▸ THE TASK: Exclude the pictures, then copy word for word the lines running from the beginning of the records through the line with "juin 2018 (20, 2321)".

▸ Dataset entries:

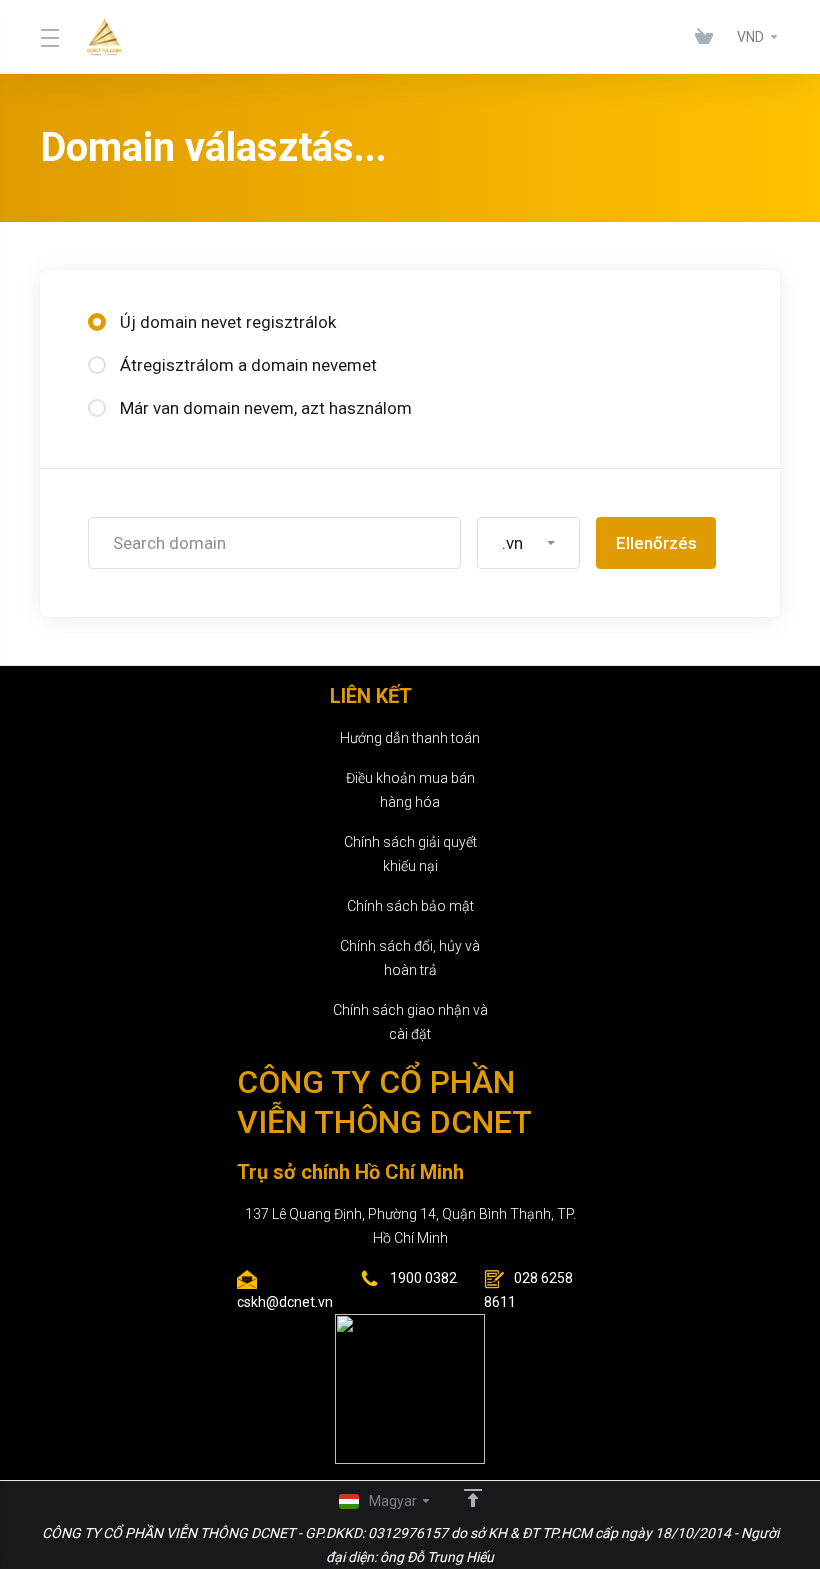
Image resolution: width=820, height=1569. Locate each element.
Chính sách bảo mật (410, 906)
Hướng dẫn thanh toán (410, 738)
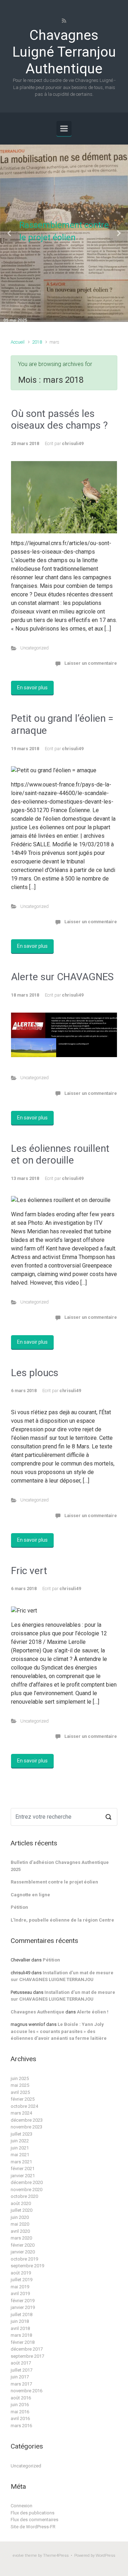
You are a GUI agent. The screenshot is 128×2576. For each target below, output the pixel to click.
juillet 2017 (21, 2370)
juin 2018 (20, 2321)
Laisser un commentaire (90, 663)
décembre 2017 (27, 2349)
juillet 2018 (21, 2314)
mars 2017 (21, 2384)
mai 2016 (20, 2411)
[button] (9, 233)
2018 (37, 342)
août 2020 (21, 2203)
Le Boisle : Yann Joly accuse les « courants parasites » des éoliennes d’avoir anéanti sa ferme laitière (59, 2031)
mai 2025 (20, 2085)
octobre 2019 (24, 2259)
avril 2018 (20, 2328)
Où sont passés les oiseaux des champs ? (59, 420)
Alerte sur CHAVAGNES (62, 977)
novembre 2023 (26, 2127)
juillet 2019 (21, 2279)
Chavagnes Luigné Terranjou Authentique (64, 52)
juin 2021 (20, 2148)
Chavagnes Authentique (37, 2012)
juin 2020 (20, 2217)
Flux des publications (32, 2512)
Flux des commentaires (34, 2519)
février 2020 (22, 2245)
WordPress (105, 2555)
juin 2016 (20, 2404)
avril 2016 (20, 2418)
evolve (18, 2555)
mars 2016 (21, 2425)
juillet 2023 (21, 2134)
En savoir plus (32, 687)
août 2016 (21, 2397)
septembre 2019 (27, 2265)
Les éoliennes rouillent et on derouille (60, 1154)
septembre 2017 (27, 2356)
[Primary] (64, 128)
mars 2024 (21, 2113)
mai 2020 (20, 2224)
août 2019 (21, 2272)
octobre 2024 (24, 2106)
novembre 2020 (26, 2189)
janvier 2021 (23, 2175)
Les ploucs (34, 1373)
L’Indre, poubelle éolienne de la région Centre (62, 1920)
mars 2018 (21, 2335)
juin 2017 (20, 2376)
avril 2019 (20, 2293)
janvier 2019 (23, 2307)
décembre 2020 (27, 2182)
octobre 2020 (24, 2196)
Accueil (18, 342)
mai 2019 (20, 2286)
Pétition (19, 1907)
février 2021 (22, 2168)
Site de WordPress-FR (33, 2526)
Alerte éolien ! (92, 2012)
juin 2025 (20, 2078)
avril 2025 (20, 2092)
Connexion (21, 2505)
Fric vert (29, 1571)
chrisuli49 (73, 443)
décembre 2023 (27, 2120)
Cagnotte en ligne (30, 1894)
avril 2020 (20, 2231)
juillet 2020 (21, 2210)
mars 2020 (21, 2238)
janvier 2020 (23, 2251)
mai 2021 (20, 2154)
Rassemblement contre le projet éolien (54, 1882)
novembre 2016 (26, 2390)
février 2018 (22, 2342)
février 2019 (22, 2300)
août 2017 (21, 2363)
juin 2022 (20, 2140)
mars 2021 (21, 2161)
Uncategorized (34, 647)
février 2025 (22, 2099)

▸ EXPECTED ANSWER:
Image resolution: width=820, height=1569. Locate each element.
Chính sách bảo mật (410, 906)
Hướng dẫn thanh toán (410, 738)
You are a GUI agent. The screenshot is 128×2576. For each target below, output the pixel to click.
juillet 2017 (21, 2370)
juin 2018 (20, 2321)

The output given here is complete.